We have an immense amount of social drive.  We crave connection to social groups, and we need to be nurtured in such a way early in life.  

My daughter was born an entire two months before her due date.  We were fortunate in that the hospital we chose to use for delivery was equipped with a state-of-the-art neonatal care unit.  They facilitated couplet care, in which the mother and father are able to stay at the hospital with the infant in the room, until the infant is ready to go home.  One practice I quickly learned from the nurses was that skin-to-skin contact would be crucial now…that the literature is clear how beneficial it is for the baby helping them grow more effectively…and that it builds a strong bond within the parent/child structure.  This is love…growing a child.  With this knowledge, as soon as I knew it was a time I could hold my daughter, I’d quickly take my shirt off, lay down on the bed, and the nurses would carefully place her on my chest (early on she was connected to oxygen, a feeding tube, a picc line, and monitors so it helped to have others move her).  We’d then cover her up, but also maintain that skin-to-skin contact.
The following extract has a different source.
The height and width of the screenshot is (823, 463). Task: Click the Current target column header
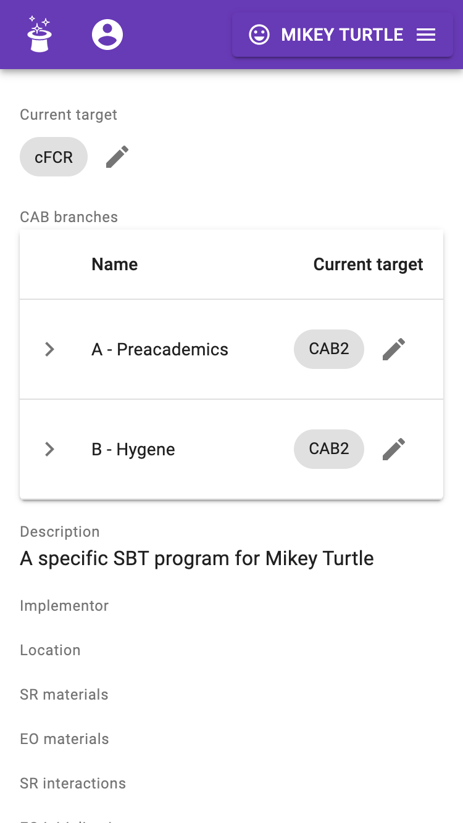(368, 265)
She was learning my smell, my voice, my breathing patterns, my personality, and my love. I’ll never forget the love and emotion that I felt during those times. It was a connection that I’d obviously never felt before. My daughter sprouted up through that phase real quick, and is a happy, healthy 5 year old now.  It’s easy to see how love played its part in that growth.
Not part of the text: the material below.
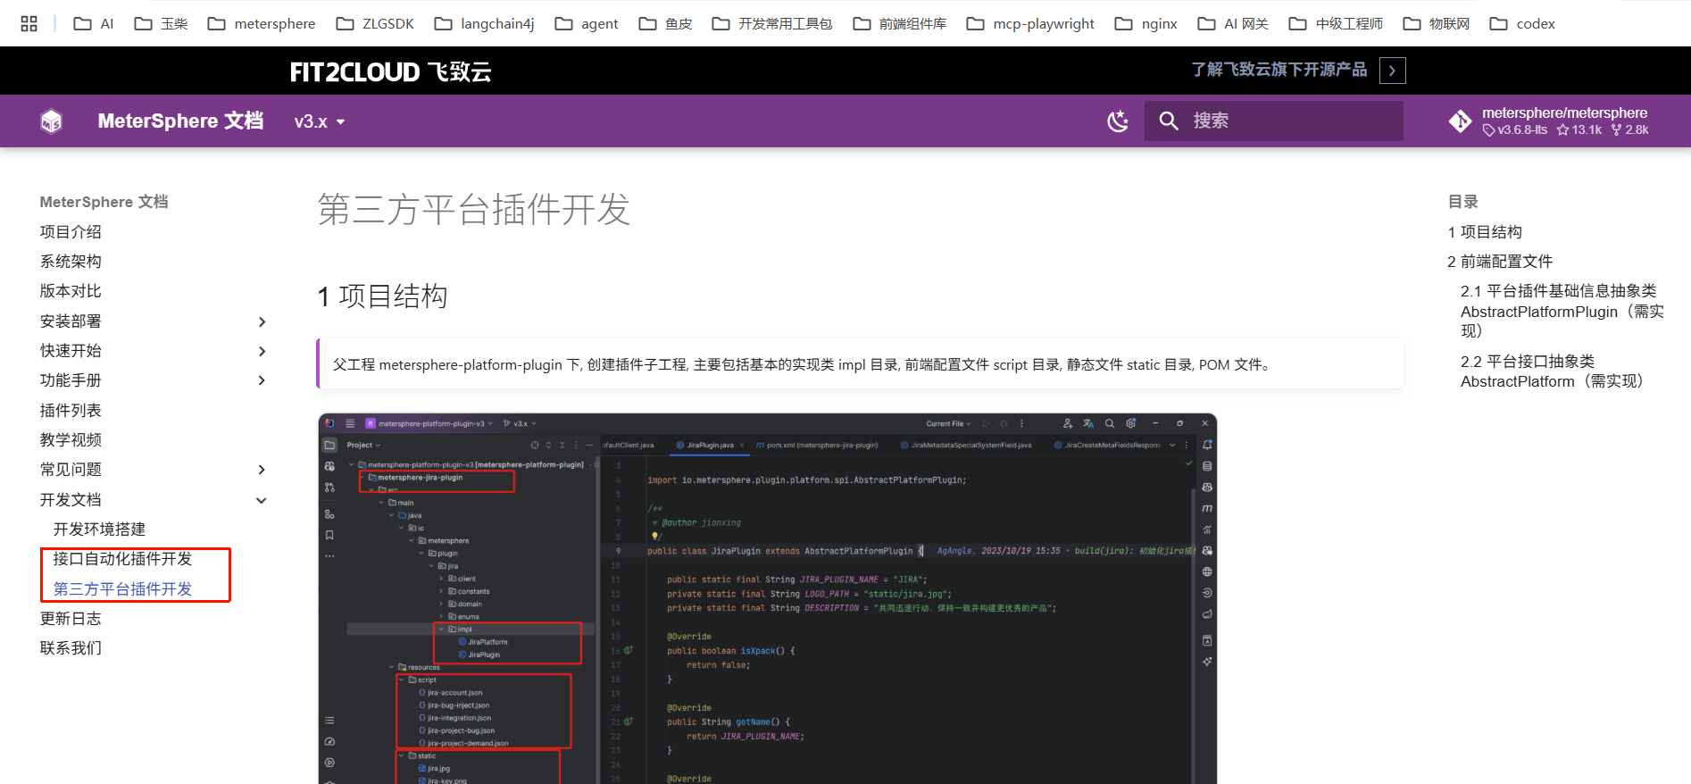Click the MeterSphere cube logo icon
As we age, the actual necessity for love seems to fade.  We can live without it, although it’s not ideal.  We certainly can’t thrive without it. And part of our self-actualization seems to transfer from ‘needing to be loved by others’ to more of a ‘desire to give love to others’.  Now that a child has grown into an equipped adult, they are now in a position where they can give back and provide love to others.
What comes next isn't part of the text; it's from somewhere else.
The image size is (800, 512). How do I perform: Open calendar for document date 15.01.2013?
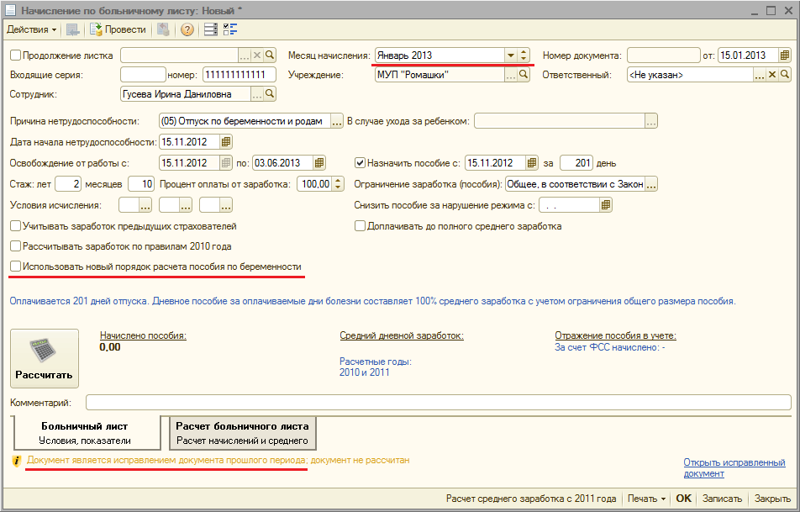click(x=784, y=55)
Love isn’t perfect harmony…and only rainbows and butterflies.  Love between two individuals hopefully comes with the knowledge and awareness that each can benefit from the other’s perspective, and that challenging each other’s presuppositions (in a caring and loving way) will lead to the growth and potential reach of each person.  Love involves honesty and truth. And sometimes dealing with the truth isn’t easy. It’s challenging and arduous. It’s realizing that you aren’t everything you could be. But the awareness and effort and growth together leads to the absolute best version of both individuals.